This architecture has the advantage of only one device operating in the analog domain to perform the non-signed part of the VMM. In practice this approach is implemented by assigning a crossbar to be a positive crossbar and another crossbar to be a negative crossbar, such as in Figure 1(a). These crossbar outputs are then combined in the digital domain to produce the full signed sum.

This structure also requires two ADCs per neuron which impacts the peripheral power consumption and area. This limitation is not present in the dual row architecture. For the MAC structure itself the area is very small which is dictated by the size of the read transistor. The transconductance of the read transistor by itself is a function of process, voltage, and temperature variations which limits the robustness of this structure thus a limiting the scalability of this implementation.

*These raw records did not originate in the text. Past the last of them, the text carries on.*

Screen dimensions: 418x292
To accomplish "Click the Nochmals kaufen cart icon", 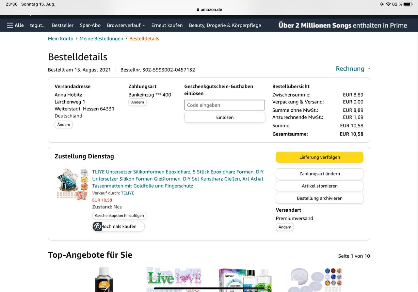I will click(98, 226).
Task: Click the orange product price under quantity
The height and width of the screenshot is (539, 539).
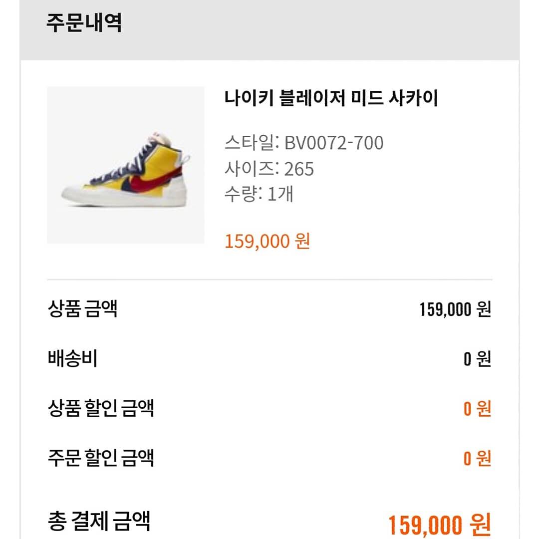Action: 267,242
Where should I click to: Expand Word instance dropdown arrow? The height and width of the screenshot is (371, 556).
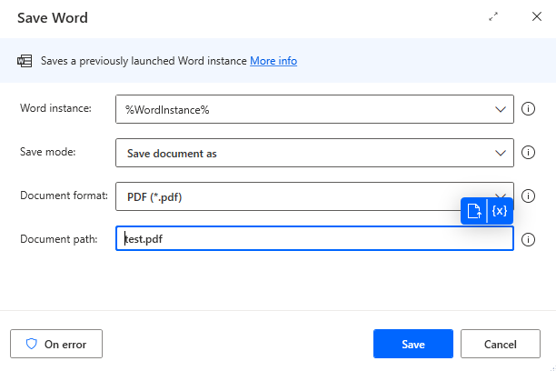click(x=501, y=109)
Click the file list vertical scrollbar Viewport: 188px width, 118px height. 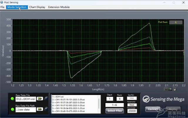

This structure has a lower MAC current across all input memory voltages, given the same sizing for  $M_{read}$ , which results in lower power consumption as shown in the next section. Figure 4 shows the MAC current of the dual array and the dual row architectures.

# III. SIMULATION RESULTS

A few metrics of comparison between the dual row and dual array architectures are considered to compare the two implementations from a system level. This includes speed, power consumption, and variation.

The latency is determined as the time it takes for an input to produce a stable output. The first type of input is a nonzero input, which is applied from zero initial condition and the second type of input is when zero is applied from non-zero initial condition. These two latencies differ from each other.



Fig. 5. (a). Latency for dual row and dual array when a non-zero excitation is applied. (b). Latency for dual row and dual array when a zero excitation is applied.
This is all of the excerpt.